Depression – for young people

What to do if you or a friend is depressed

Key points about what to do if you (or a friend) are depressed

  • Depression is when you feel down, sad, angry or upset, it doesn’t go away for weeks or months, and it makes everyday life harder.
  • If you think you might be depressed, it doesn’t have to be this way, and you don’t have to do this alone – ask for help.
  • There are qualified people who will be supportive of you and who’ll know how to help.
  • There are also things you can do yourself to help with depression, such as using online tools and making lifestyle changes.
Twins wearing braces on teeth

Everyone feels sad or down at times. It’s normal to feel like this, especially after going through a difficult or stressful time. Big things such as relationship breakups, trouble with family and friends, and stress at school are all normal reasons to be feeling low.

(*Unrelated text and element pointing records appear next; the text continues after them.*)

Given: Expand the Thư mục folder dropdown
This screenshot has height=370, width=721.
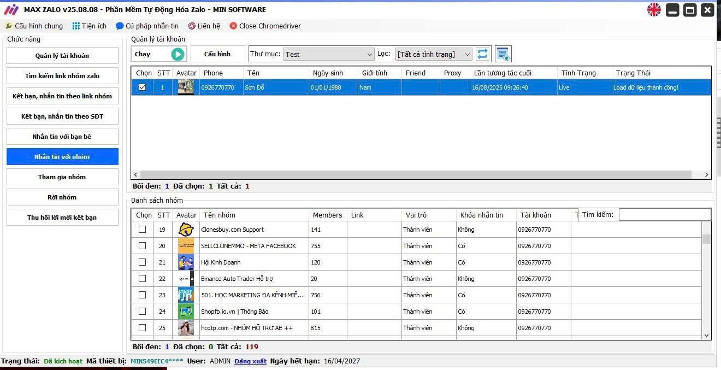Looking at the screenshot, I should coord(369,54).
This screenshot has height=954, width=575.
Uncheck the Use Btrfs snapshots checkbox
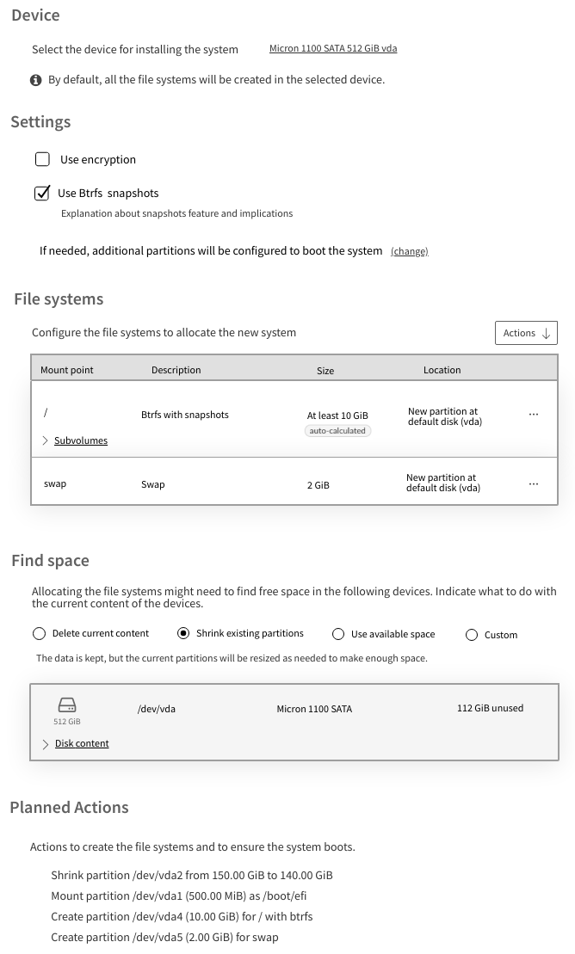pyautogui.click(x=42, y=194)
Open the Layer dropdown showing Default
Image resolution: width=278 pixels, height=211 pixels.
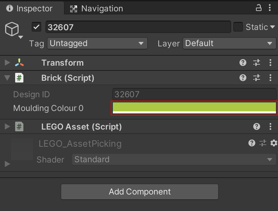228,43
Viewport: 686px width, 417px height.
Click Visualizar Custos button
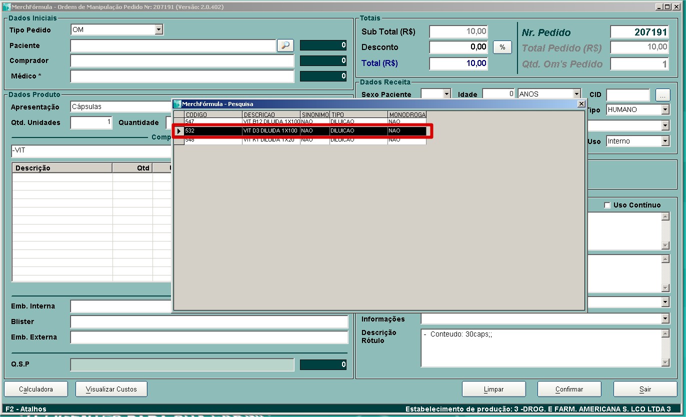click(112, 389)
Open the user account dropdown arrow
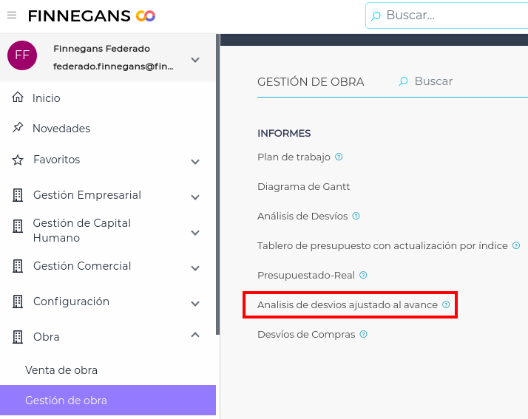This screenshot has width=528, height=419. click(195, 59)
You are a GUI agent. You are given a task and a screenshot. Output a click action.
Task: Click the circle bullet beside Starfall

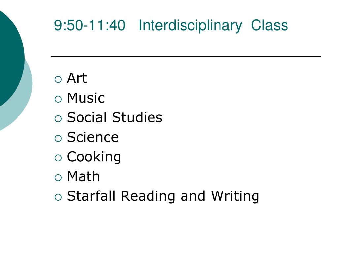pyautogui.click(x=58, y=197)
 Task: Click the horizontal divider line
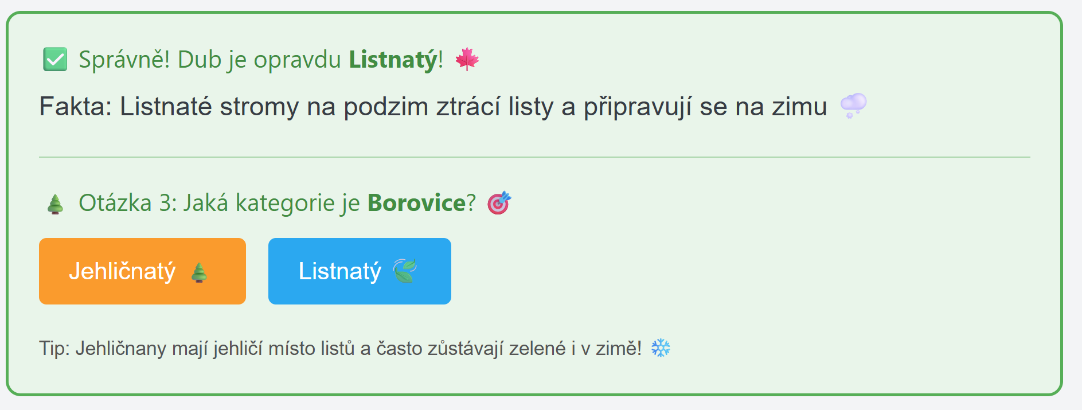(x=534, y=157)
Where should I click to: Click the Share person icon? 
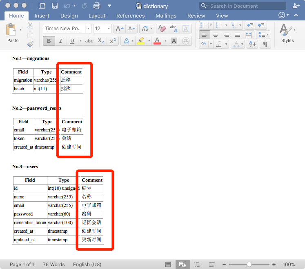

But depression, or feeling depressed, is when these low feelings stay around for weeks or months. They make it hard to carry on with your daily life and stop you from taking part in activities you would normally enjoy.

Depression is a combination of how we think, feel and behave, and everyone experiences it differently. If you’re feeling depressed, it’s a good idea to talk to somebody about it early – before it starts having a bigger impact on your life. The good news is that people with depression can and do get better. 

Signs and symptoms of depression

Depression can change the way you think, feel and act. It might make you:

  • feel sad, numb, empty, moody or irritable
  • lose interest in the things you usually enjoy
  • feel like everything is ‘too hard’ or overwhelming
  • find it hard to concentrate or make decisions
  • have unhelpful, negative thoughts about yourself and the world
  • feel tired all the time and have no energy
  • eat more or less than you normally would
  • have trouble sleeping
  • pull away from your family and friends
  • have aches or pains in your body for no obvious reason
  • find it hard to do schoolwork
  • use more alcohol or drugs
  • be agitated or jittery
  • get into trouble or have fights.

Video: Adam's experience of depression

Youth presenter Adam shares his experience of depression.

(Black Dog Institute, Australia, 2013)

There’s no simple answer for why you might be feeling depressed. It might be a mix of several events or issues all going on at the same time. Some of the more common reasons for feeling depressed can be stress or pressure, being in an unhealthy relationship, being bullied or feeling like you don’t have friends or people you can talk to. It might also be connected to what’s happened in the past or how you cope with life. Research also says that spending a lot of time on social media causes a drop in your mood.  

Sometimes there’s no obvious reason, and this can be frustrating and hard to understand.

You might feel depressed because you’re experiencing abuse or violence in your home and may need help to feel safe before you can work on feeling better. 

  • Talk to someone about how you’re feeling. The tricky thing is that depression can make you feel a bit worthless or scared that you’re going mad, so it makes it harder to talk about. It might also feel like it’ll never change or get better. These thoughts are just part of the depression so try not to listen to them. Sharing how you’re feeling with someone is a great first step, and there are lots of people who can help you get through it.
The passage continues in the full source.